▶ Task statement:
Range to output from the entries below: the line containing "Given: Toggle flex" through the line containing "Viewport: 1675px width, 1047px height.". Set it down exactly, ends included, nothing else.

Saved entries
-*-
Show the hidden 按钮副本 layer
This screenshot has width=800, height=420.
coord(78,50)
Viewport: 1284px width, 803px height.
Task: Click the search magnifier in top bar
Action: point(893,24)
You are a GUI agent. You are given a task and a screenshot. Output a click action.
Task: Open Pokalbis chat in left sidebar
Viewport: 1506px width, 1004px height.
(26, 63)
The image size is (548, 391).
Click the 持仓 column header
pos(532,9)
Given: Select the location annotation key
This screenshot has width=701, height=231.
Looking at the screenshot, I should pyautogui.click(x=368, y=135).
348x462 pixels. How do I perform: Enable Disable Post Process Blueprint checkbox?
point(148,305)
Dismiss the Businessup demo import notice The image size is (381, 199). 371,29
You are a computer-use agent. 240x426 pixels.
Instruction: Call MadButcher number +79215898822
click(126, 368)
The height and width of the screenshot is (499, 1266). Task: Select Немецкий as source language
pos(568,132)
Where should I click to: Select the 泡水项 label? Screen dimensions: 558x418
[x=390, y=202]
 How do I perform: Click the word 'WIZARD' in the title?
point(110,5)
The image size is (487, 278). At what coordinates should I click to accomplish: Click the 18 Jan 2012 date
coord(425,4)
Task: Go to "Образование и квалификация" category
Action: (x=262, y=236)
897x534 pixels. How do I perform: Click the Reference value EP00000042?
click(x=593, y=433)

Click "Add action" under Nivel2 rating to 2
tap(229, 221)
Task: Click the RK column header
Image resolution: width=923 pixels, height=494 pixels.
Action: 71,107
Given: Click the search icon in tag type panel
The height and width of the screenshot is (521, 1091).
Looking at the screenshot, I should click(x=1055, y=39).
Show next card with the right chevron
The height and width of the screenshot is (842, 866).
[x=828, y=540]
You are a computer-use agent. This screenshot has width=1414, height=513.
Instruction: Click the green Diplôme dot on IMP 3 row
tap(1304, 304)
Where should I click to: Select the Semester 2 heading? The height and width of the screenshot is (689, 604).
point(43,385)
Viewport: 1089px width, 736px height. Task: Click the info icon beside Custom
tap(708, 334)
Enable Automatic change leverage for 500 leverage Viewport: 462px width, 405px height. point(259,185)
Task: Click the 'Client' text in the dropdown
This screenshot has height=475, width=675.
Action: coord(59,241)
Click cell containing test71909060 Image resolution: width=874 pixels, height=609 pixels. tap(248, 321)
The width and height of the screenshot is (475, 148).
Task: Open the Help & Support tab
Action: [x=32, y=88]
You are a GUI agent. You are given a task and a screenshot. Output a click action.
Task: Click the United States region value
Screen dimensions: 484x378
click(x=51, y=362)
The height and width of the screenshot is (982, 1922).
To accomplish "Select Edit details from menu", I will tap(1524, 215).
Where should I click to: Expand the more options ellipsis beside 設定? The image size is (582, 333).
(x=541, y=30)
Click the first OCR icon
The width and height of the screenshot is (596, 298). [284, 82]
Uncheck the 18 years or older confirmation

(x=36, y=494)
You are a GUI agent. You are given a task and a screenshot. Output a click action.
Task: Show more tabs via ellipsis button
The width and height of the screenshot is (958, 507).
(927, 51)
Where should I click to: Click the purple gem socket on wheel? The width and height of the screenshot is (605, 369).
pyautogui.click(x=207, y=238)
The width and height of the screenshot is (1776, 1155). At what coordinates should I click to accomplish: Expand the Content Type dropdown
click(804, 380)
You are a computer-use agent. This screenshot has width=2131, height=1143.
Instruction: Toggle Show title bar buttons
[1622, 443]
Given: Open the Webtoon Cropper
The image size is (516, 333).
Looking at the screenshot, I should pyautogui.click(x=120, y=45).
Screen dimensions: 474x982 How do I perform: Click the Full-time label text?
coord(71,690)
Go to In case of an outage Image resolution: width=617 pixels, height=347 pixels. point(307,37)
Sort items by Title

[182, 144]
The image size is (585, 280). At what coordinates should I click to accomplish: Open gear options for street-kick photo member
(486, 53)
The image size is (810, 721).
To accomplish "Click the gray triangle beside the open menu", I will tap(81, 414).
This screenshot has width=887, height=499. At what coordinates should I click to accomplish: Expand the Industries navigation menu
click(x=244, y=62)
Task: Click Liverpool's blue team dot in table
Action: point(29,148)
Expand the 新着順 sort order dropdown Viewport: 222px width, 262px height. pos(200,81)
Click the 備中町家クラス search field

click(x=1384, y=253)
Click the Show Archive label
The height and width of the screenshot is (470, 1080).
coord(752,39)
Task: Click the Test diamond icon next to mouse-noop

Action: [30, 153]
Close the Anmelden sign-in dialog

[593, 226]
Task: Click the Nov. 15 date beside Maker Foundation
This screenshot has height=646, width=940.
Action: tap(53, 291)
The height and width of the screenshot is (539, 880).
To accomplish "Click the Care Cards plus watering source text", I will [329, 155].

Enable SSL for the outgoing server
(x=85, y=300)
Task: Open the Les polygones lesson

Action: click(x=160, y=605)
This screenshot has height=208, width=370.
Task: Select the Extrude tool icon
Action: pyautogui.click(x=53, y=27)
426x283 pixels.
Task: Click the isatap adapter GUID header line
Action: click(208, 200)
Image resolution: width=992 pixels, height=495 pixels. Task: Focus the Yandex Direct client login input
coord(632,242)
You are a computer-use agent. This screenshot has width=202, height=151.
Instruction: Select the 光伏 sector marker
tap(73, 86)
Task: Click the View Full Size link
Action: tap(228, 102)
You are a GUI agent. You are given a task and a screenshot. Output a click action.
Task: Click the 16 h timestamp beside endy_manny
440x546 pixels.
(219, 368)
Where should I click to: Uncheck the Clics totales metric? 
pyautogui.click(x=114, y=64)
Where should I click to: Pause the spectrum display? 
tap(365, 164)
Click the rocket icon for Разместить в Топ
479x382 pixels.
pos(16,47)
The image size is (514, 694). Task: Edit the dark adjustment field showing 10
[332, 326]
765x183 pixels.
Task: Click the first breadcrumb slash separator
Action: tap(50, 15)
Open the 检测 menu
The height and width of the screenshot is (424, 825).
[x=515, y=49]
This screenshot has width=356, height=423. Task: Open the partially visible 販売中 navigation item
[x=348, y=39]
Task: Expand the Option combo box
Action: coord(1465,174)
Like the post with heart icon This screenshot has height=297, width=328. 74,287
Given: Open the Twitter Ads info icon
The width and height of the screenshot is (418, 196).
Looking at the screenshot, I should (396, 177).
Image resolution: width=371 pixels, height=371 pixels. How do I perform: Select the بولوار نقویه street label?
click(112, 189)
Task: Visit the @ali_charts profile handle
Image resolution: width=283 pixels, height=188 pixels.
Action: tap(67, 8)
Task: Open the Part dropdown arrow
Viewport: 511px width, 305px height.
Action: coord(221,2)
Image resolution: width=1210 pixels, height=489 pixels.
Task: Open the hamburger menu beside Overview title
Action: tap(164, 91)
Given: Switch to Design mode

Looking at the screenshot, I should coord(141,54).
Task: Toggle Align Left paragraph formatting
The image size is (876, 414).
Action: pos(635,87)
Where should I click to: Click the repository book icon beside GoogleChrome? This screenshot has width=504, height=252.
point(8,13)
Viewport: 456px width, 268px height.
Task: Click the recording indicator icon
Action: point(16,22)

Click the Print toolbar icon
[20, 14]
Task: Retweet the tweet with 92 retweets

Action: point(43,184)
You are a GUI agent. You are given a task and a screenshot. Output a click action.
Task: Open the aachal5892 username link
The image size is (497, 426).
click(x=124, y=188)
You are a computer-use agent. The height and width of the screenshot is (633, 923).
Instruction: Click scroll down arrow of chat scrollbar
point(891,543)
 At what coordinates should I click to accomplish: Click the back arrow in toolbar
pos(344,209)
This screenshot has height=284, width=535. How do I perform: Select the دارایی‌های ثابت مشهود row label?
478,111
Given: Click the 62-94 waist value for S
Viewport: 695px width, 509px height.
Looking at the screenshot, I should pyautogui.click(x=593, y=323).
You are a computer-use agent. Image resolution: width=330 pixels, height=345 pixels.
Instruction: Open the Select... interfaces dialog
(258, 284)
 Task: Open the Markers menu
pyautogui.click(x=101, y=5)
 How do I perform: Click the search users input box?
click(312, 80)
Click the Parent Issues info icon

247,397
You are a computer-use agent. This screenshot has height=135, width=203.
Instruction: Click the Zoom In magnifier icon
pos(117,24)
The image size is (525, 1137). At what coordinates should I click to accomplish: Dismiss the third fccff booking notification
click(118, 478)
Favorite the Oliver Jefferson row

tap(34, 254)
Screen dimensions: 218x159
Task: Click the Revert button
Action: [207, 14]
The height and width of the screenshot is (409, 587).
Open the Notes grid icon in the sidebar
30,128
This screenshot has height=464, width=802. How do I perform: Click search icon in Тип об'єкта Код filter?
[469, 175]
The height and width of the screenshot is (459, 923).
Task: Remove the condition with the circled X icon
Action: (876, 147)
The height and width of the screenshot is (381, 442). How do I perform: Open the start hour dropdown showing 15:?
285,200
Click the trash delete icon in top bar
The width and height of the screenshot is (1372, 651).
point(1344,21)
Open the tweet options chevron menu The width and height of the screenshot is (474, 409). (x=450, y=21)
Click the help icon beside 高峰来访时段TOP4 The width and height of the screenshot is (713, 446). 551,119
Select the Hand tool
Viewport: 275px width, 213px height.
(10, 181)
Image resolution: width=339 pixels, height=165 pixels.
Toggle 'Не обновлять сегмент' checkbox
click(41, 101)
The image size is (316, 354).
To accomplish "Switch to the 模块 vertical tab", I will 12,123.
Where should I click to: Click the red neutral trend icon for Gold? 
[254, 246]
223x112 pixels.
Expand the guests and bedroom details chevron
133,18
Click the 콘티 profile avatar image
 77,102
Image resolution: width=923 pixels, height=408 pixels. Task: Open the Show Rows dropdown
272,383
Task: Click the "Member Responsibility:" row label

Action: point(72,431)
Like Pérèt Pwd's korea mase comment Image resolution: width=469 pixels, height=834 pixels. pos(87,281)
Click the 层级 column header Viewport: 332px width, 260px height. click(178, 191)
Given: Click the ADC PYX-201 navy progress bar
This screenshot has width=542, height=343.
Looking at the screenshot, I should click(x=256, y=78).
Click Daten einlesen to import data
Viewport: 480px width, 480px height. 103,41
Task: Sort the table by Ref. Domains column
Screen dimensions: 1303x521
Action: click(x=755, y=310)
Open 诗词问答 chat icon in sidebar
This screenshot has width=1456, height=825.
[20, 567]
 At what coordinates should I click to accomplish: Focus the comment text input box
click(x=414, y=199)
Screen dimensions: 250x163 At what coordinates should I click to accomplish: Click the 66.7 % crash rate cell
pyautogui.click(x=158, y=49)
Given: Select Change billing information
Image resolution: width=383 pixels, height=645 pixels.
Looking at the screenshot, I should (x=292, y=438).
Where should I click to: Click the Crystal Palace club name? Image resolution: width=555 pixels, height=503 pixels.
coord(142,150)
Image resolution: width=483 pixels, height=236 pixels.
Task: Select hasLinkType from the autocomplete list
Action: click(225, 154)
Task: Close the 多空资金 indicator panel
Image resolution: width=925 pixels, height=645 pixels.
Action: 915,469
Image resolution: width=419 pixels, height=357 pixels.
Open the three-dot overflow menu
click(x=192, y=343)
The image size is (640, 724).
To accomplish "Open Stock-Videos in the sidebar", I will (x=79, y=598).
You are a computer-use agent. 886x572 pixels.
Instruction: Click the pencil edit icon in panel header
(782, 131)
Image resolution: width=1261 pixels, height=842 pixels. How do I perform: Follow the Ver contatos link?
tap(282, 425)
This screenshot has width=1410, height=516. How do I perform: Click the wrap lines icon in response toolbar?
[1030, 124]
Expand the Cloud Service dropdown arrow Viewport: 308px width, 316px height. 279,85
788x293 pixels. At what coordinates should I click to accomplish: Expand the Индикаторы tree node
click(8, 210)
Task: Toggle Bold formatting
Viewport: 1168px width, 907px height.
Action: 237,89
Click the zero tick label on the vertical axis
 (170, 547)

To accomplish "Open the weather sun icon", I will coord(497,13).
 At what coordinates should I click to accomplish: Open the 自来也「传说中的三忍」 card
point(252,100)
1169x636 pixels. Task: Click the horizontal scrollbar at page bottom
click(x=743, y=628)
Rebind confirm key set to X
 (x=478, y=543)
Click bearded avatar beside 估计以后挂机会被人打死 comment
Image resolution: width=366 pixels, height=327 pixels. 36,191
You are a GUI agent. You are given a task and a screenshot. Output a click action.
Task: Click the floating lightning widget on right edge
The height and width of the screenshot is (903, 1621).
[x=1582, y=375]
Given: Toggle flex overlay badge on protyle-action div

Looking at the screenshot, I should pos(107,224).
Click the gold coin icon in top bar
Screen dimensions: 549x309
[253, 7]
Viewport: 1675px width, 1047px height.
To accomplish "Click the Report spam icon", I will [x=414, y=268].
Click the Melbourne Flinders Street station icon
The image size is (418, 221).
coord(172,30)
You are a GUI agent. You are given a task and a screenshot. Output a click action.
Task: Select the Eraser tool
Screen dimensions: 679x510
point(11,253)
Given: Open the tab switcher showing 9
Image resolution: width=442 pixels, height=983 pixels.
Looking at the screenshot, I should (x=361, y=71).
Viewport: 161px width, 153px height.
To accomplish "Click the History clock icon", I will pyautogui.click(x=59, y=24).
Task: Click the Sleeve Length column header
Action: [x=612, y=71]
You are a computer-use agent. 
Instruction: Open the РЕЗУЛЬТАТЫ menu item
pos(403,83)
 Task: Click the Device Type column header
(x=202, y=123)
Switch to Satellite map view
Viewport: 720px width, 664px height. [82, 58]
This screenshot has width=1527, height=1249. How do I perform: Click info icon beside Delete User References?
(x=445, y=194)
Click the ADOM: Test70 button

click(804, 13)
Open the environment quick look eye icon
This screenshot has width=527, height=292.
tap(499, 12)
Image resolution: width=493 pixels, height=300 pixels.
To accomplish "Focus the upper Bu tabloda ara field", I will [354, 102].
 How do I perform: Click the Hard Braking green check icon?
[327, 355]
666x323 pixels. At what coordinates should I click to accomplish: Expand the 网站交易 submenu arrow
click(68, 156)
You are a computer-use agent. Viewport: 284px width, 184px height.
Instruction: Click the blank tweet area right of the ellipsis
-*-
▶ Result:
Given: Toggle flex overlay badge on protyle-action div

Looking at the screenshot, I should pos(107,224).
Click the gold coin icon in top bar
Screen dimensions: 549x309
[253, 7]
Viewport: 1675px width, 1047px height.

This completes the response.